Diese Risikogruppen sind in praktisch allen Leitlinien ausdrücklich genannt — hier überwiegt der potenzielle Nutzen gegenüber ökonomischen Erwägungen.
Praktische Empfehlungen für die ärztliche Beratung
Für die Praxis lässt sich derzeit folgendes pragmatisches Vorgehen empfehlen: Ärztinnen und Ärzte sollten den Impfstatus individuell klären, auf eine abgeschlossene Grundimmunisierung achten und gezielt Auffrischungen für Risikogruppen anbieten. Allgemeine, flächendeckende Änderungen der Impfempfehlungen erfordern robuste nationale Entscheidungsprozesse, die sowohl serologische Daten als auch Surveillance-Informationen und sozioökonomische Aspekte berücksichtigen. Aktiv erhaltene Impfregister und serologische Stichprobenstudien erleichtern evidenzbasierte Anpassungen.
Grundimmunisierung als langanhaltender Schutz
Die aktuelle Studienlage legt nahe, dass die Standard-Empfehlung einer Auffrischung gegen Tetanus und Diphtherie alle zehn Jahre für die überwiegende Zahl vollständig geimpfter Erwachsener möglicherweise zu konservativ ist. Serologische Daten und Inzidenzanalyse stützen die Annahme, dass die Grundimmunisierung oft einen langanhaltenden Schutz bietet; die WHO hat diese Evidenz bereits 2017 in ihren Positionen berücksichtigt. Gleichzeitig bleiben bestimmte Gruppen — Personen mit unvollständiger Immunisierung, Schwangere, Reisende und Personen mit hohem Wundrisiko — auf Auffrischungen angewiesen. Eine verantwortliche gesundheitspolitische Anpassung der Empfehlungen müsste daher sorgfältig national abgestimmt werden, Surveillance verstärken und vulnerable Gruppen gezielt schützen.
„Die meisten Erwachsenen bleiben lebenslang geschützt.“
— Kernaussage aktueller Auswertungen (Wortlaut aus zusammenfassender Berichterstattung).

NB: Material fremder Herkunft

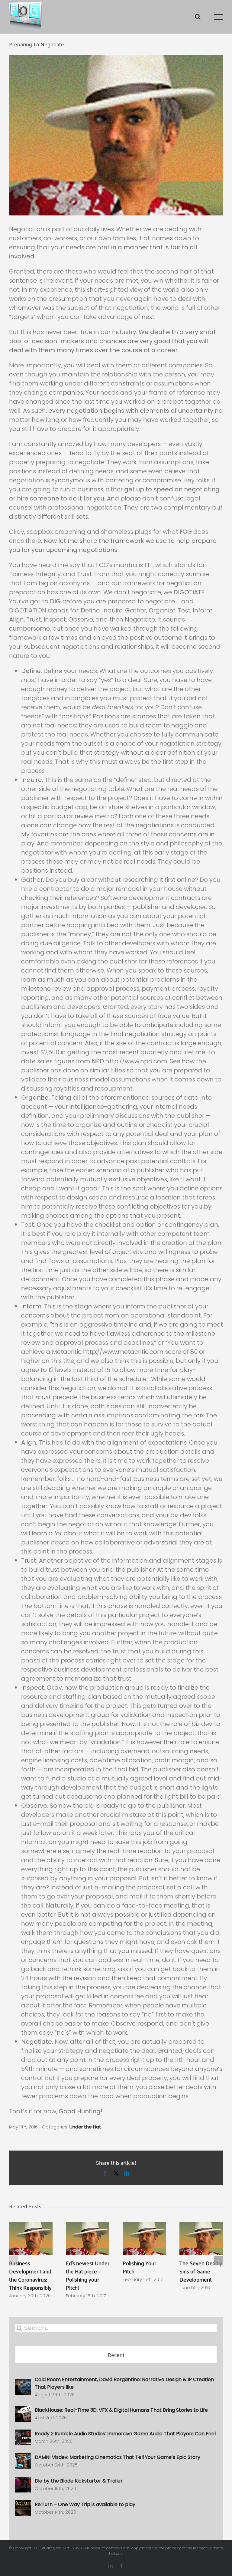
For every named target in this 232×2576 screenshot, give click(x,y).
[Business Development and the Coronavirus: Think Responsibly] (31, 2226)
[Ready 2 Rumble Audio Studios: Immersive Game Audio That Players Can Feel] (23, 2434)
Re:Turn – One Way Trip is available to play (85, 2504)
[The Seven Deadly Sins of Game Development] (201, 2226)
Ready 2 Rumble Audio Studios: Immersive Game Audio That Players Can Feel (125, 2433)
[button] (13, 2260)
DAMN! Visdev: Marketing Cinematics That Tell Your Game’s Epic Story (117, 2457)
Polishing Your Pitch (139, 2267)
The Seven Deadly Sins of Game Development (200, 2271)
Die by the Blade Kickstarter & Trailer (79, 2480)
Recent (116, 2354)
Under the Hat (85, 2127)
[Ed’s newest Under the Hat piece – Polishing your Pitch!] (87, 2226)
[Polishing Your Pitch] (144, 2226)
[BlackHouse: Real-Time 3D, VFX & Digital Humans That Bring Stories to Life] (23, 2410)
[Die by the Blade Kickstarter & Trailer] (23, 2481)
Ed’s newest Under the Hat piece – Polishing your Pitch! (87, 2275)
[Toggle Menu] (218, 17)
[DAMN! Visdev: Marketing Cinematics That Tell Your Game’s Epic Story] (23, 2458)
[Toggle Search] (198, 17)
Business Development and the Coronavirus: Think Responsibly (30, 2275)
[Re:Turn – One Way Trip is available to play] (23, 2505)
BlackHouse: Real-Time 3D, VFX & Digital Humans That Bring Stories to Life (121, 2410)
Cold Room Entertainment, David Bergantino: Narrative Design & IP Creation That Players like (124, 2383)
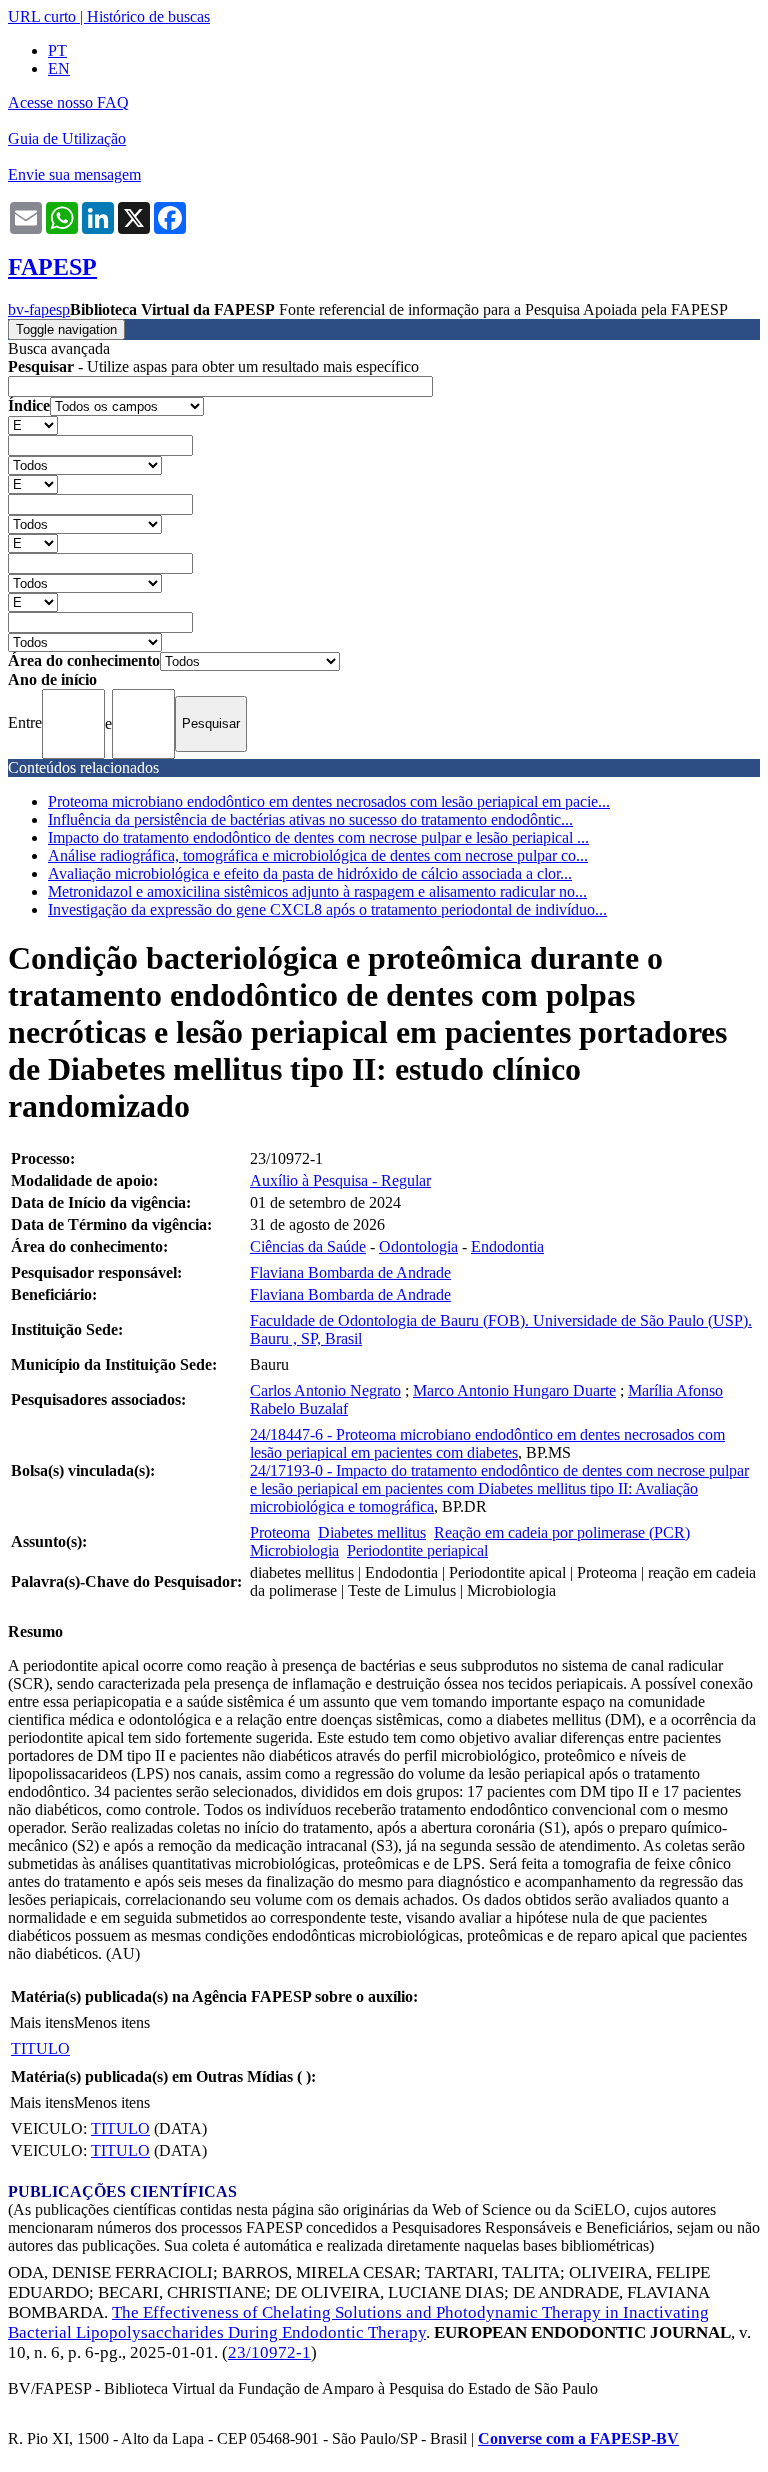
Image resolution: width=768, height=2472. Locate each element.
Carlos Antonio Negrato (325, 1390)
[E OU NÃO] (33, 424)
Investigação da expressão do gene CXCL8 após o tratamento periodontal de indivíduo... (327, 909)
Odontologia (418, 1246)
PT (57, 50)
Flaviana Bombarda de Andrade (350, 1272)
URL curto (42, 16)
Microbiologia (294, 1550)
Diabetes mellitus (372, 1532)
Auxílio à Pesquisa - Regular (340, 1180)
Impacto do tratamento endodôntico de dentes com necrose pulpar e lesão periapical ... (318, 837)
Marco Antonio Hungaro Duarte (514, 1390)
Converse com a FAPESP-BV (578, 2438)
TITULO (40, 2048)
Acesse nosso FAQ (68, 102)
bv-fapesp (39, 309)
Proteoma (280, 1532)
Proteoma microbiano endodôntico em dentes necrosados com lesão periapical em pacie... (329, 801)
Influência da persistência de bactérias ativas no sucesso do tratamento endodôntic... (310, 819)
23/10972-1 (269, 2352)
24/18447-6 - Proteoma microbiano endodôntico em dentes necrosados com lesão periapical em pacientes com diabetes (487, 1443)
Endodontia (507, 1246)
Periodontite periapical (417, 1550)
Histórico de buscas (148, 16)
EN (59, 68)
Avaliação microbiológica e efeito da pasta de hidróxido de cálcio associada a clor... (310, 873)
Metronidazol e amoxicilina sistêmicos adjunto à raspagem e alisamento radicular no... (317, 891)
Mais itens (42, 2022)
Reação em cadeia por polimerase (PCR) (562, 1532)
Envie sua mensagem (74, 174)
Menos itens (112, 2022)
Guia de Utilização (67, 138)
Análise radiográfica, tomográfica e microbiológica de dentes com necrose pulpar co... (318, 855)
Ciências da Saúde (308, 1246)
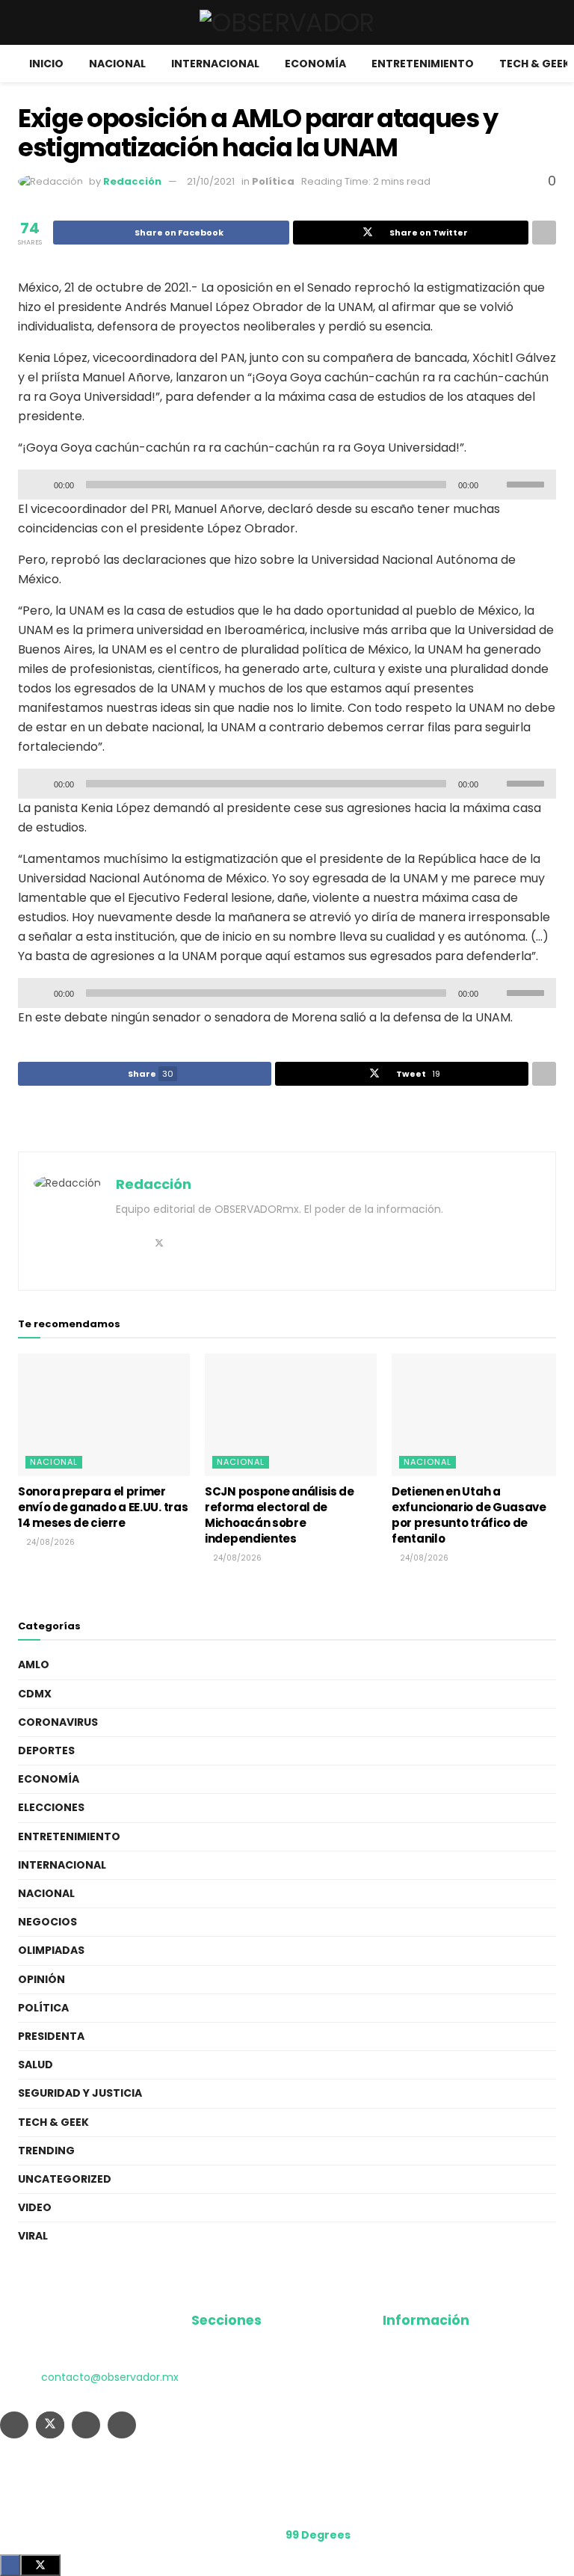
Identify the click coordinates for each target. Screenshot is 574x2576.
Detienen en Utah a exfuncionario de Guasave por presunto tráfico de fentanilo (469, 1515)
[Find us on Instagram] (86, 2424)
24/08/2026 (49, 1542)
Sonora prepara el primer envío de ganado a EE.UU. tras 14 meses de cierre (103, 1507)
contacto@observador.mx (110, 2377)
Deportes (46, 1750)
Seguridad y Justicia (80, 2092)
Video (35, 2207)
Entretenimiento (422, 63)
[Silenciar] (492, 484)
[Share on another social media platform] (544, 233)
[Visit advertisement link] (287, 1120)
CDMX (35, 1693)
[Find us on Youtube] (122, 2424)
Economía (315, 63)
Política (273, 181)
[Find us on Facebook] (14, 2424)
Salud (35, 2064)
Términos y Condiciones (446, 2398)
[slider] (528, 483)
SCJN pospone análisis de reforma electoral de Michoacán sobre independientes (279, 1515)
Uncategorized (64, 2178)
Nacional (117, 63)
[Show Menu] (24, 22)
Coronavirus (58, 1722)
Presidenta (51, 2036)
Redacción (132, 181)
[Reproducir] (37, 484)
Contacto (408, 2426)
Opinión (41, 1979)
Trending (46, 2150)
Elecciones (51, 1807)
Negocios (47, 1921)
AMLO (33, 1664)
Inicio (46, 63)
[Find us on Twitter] (50, 2424)
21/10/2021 (211, 181)
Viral (33, 2235)
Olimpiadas (51, 1950)
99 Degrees (318, 2534)
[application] (287, 484)
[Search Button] (549, 22)
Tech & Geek (534, 63)
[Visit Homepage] (287, 22)
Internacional (215, 63)
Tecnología (220, 2453)
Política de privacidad (439, 2371)
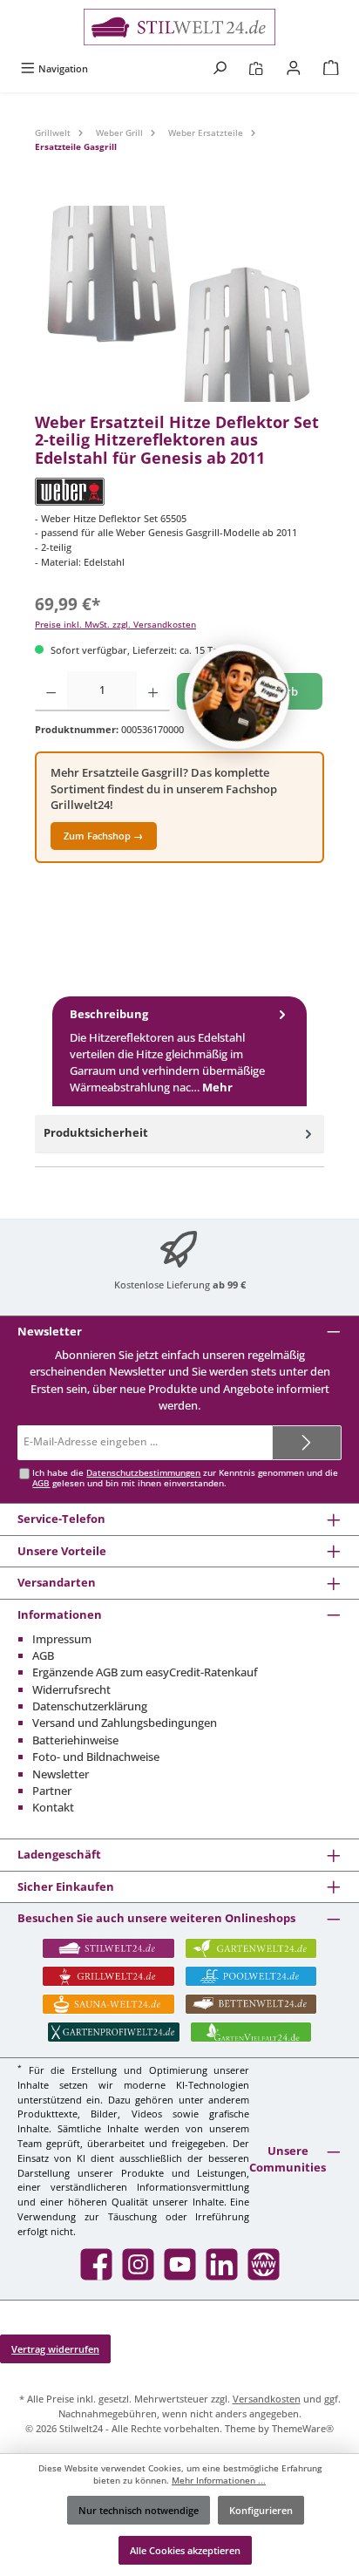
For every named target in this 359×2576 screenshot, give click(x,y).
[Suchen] (219, 68)
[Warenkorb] (331, 68)
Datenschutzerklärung (89, 1706)
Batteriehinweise (75, 1740)
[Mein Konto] (293, 68)
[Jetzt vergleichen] (256, 68)
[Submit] (307, 1442)
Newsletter (60, 1774)
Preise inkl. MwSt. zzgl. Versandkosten (115, 624)
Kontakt (53, 1807)
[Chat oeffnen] (237, 696)
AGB (41, 1483)
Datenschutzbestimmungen (143, 1472)
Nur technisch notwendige (138, 2510)
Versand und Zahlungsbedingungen (124, 1722)
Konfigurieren (261, 2510)
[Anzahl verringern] (51, 691)
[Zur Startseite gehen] (179, 27)
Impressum (61, 1639)
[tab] (179, 1051)
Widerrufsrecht (71, 1689)
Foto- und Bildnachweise (95, 1756)
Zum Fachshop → (103, 835)
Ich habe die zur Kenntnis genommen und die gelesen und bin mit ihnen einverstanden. (185, 1478)
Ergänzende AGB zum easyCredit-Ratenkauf (145, 1672)
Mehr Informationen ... (219, 2480)
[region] (179, 304)
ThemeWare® (303, 2428)
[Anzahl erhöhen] (153, 691)
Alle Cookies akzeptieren (185, 2550)
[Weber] (179, 492)
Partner (51, 1790)
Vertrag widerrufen (55, 2348)
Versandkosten (267, 2398)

Hinweis: Dieser Text bündelt aktuelle Studienergebnisse und Empfehlungen zum Stand der veröffentlichten Literatur und Leitlinien. Er ersetzt jedoch keine individuelle ärztliche Beratung. Bei Unsicherheit oder bei speziellen Risiken (Reisepläne, alte/chronisch kranke Personen, schwere Wunden) sollte der Impfstatus ärztlich überprüft und gegebenenfalls aufgefrischt werden.